Two years since the negotiation of the Paris Agreement, the global community faces significant challenges in mobilizing the investment required to meet the goals established.
There is no shortage of capital available globally – the financial sector encompasses more than EUR 100 trillion of assets globally – but several factors inhibit the expansion of private finance in low-carbon investment. Yet there are potential macroeconomic gains from doing so.
In the GREEN-WIN project, we have investigated the conditions which might attract such levels of finance, and whether and how this could lead to net economic gains on timescales to make this politically attractive.
We seek to investigate i) what affects the scale of finance and the demand for low-carbon investment; ii) what actions could help to channel capital towards low-carbon investment; iii) why the cost of capital varies widely between different countries and sectors and iv) the macroeconomics of low carbon finance and innovation based on an Italian case study.
Factors affecting the scale of finance and the demand for low-carbon investment, and related policy options were explored through interviews. The macroeconomic implications of low carbon finance and innovation were based on modelling assessment through extension of the GEM-E3 model, as detailed in Green-WIN deliverables and elsewhere.
The transition to a low carbon economy is a capital-intensive process requiring large scale finance combined with suitable low-carbon investment projects. The relative attractiveness of different energy investments may be substantially affected by the cost of capital, depending upon the relative capital intensity, construction times, perceived risks and expected operating lifetimes of the asset. The higher the cost of capital, the more up-front investment costs will weigh, making the cost of capital itself one key component of the levelised cost of electricity (LCOE) generation.
The Weighted Average Cost of Capital (WACC) in the ‘green and renewables’ sector varies widely across countries reflecting perceived risks and barriers of investing in a given sector and country. For instance, it ranges from 3.4% (in Germany) to 8% or more in Greece and many emerging markets. Italy is closely comparable to the US (5%).

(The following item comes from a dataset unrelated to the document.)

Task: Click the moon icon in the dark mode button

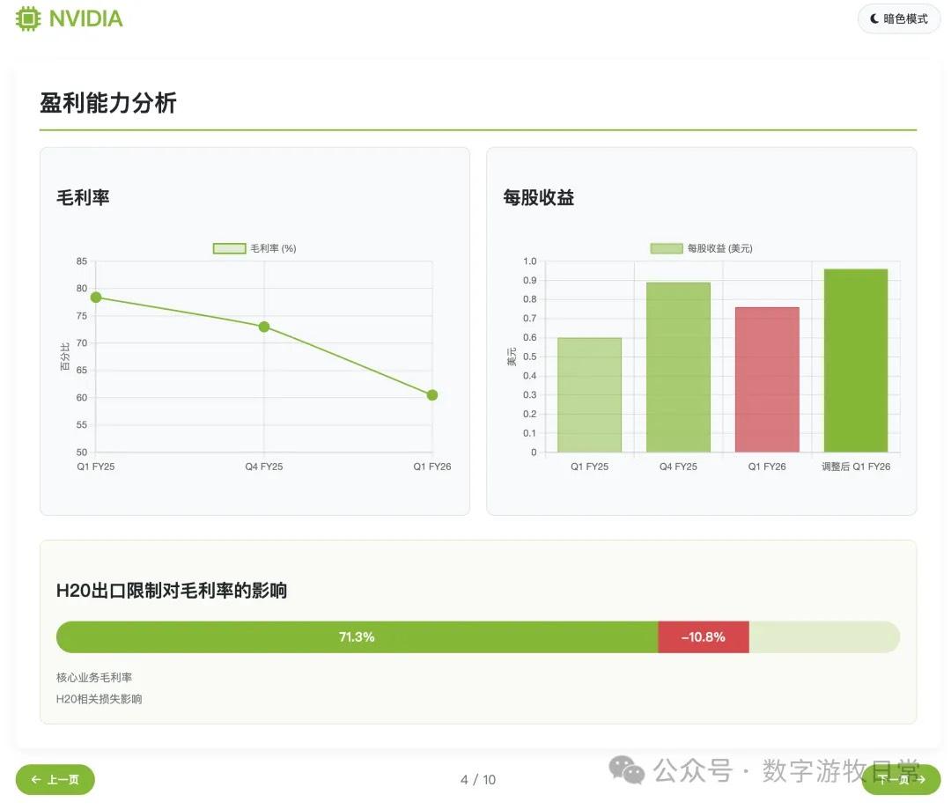Action: click(873, 18)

Factors affecting the scale of finance operate at both general and sector levels, on both the supply (financial structures) and demand side (energy technologies and policies) of investment decisions. They include perceived country risk, the policy framework, investors’ experience and performance track record in the sector, and analytical approaches to assess climate risks and opportunities. Supply-side factors include limitations of appropriate investment instruments, project size and the lack of high-quality estimations and standard reporting to allow appropriate and sufficient due diligence.

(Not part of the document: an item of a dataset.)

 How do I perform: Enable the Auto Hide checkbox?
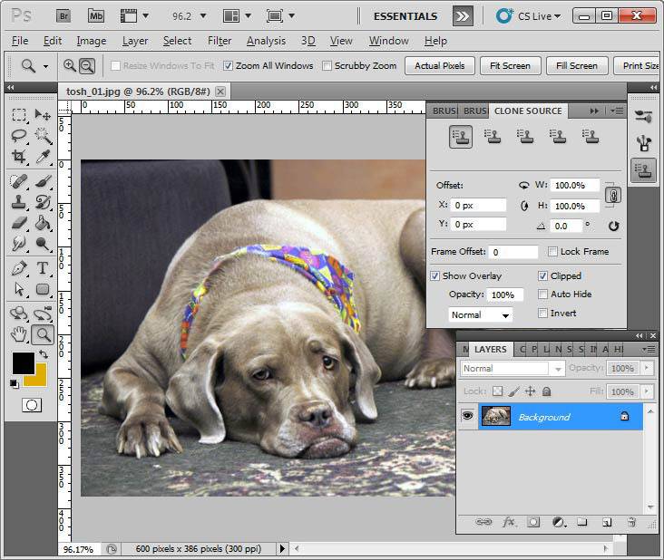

To effectively encourage investment for the low-carbon economy and increase their attractiveness, policies focusing on markets and pricing and on investors’ behaviour and their short-term view, would be beneficial. Moreover, the transition to a low-carbon economy needs to be supported by strategic public long-term capital in key phases of the investment channel. Development finance institutions may play a significant role by deploying de-risking instruments and pooling projects together to allow investors to invest at scale.
An upcoming policy brief summarises a case study of the macroeconomics of low carbon transition taking account of innovation and finance dimensions, using the extended (GEM-E3-WIN) model to assess the implications decarbonising the Italian energy system. This assumes that clear and credible policies deliver a cost of finance close to the German rate, along with intra and cross-sectoral spillover of knowledge associated with R&D in clean technology.
The results suggest that the transition yields one to two decades of increased investment which helps to lift the Italian economy, increasing both imports and exports, which then decline as the transition matures; the Italian economy is then significantly less dependent on energy imports (17 % reduction of energy imports from reference over the 2020-2050 period), and becomes a supplier and exporter of clean energy products (like electric vehicles) which helps to pay back the loans on the investment, leaving the Italian economy in the long run at least as well off as in the base case.
The modelling work suggest that the low carbon transition (Italy reduces overall GHG emissions by ~60% in 2050 from reference levels) does offer macroeconomic opportunities over the coming decade, if Italian industry can maintain a stake in the relevant sectors (like electric vehicles) and if there is a supportive and consistent investment environment to attract low-cost capital financing of low carbon assets.